[Problem]
Once the pictures have been removed, repeat the remainder of the records exactly.
== Information shown
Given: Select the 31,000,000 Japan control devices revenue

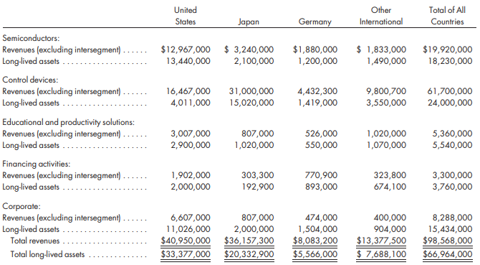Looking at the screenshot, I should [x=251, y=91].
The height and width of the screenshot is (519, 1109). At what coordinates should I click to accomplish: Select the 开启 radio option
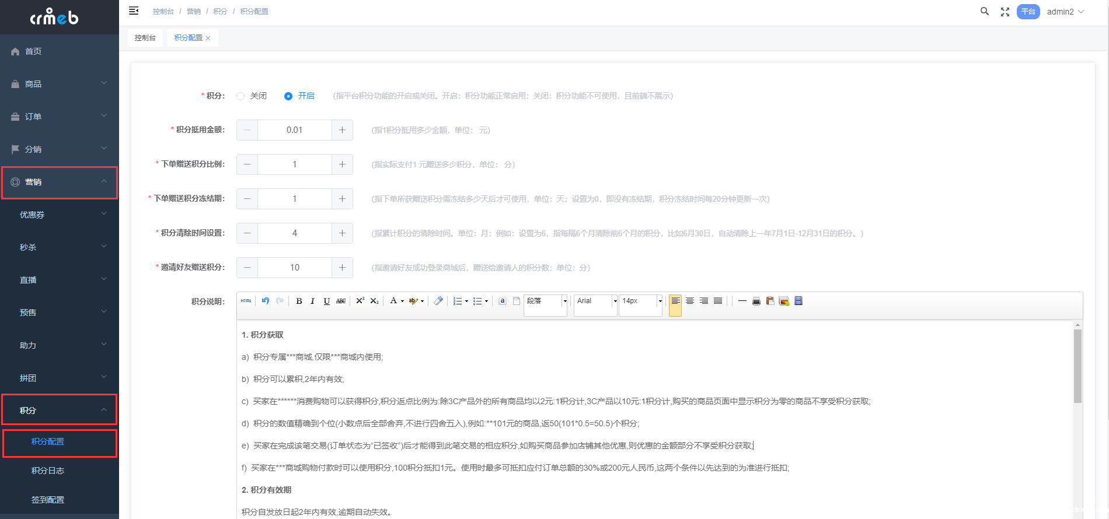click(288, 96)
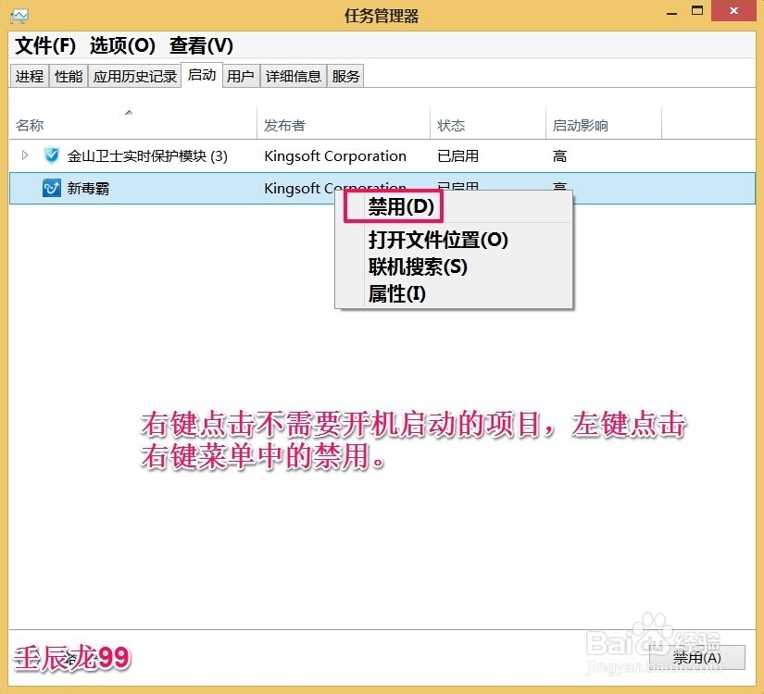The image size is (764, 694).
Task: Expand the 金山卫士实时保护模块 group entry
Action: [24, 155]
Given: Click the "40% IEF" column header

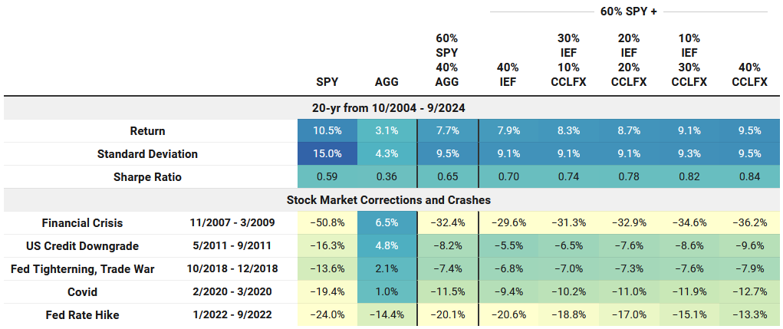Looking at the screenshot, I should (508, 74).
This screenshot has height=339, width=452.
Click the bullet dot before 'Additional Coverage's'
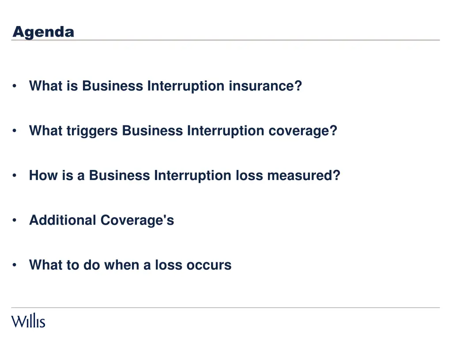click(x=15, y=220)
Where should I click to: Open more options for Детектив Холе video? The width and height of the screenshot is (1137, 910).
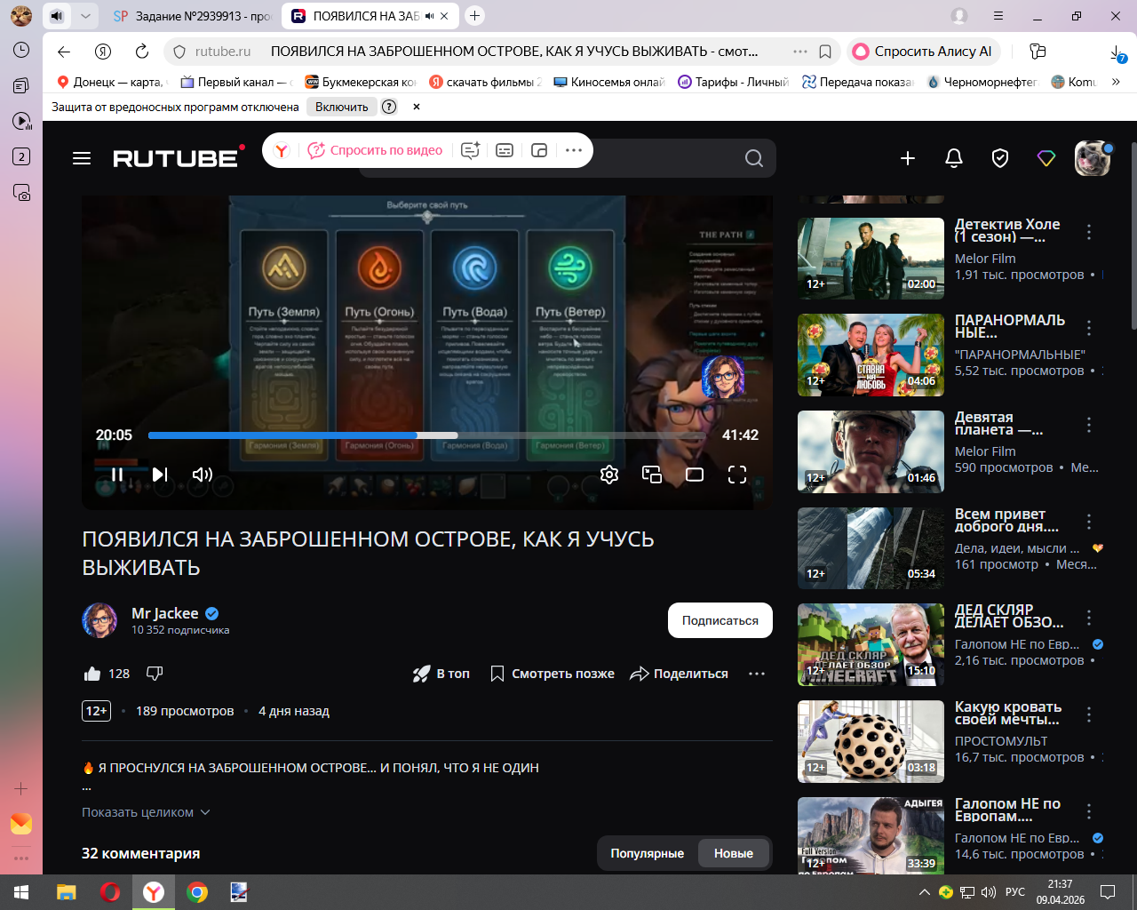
====
[Solution to the exercise]
Given: Select the 31,000,000 Japan control devices revenue

Looking at the screenshot, I should [x=251, y=91].
The height and width of the screenshot is (519, 1109). At what coordinates should I click to accomplish: Select the 开启 radio option
click(288, 96)
The image size is (764, 694).
Task: Expand the 金山卫士实时保护模块 group entry
Action: [24, 155]
Given: Click the "40% IEF" column header

Looking at the screenshot, I should (508, 74).
This screenshot has height=339, width=452.
Click the bullet dot before 'Additional Coverage's'
click(x=15, y=220)
Where should I click to: Open more options for Детектив Холе video? The width and height of the screenshot is (1137, 910).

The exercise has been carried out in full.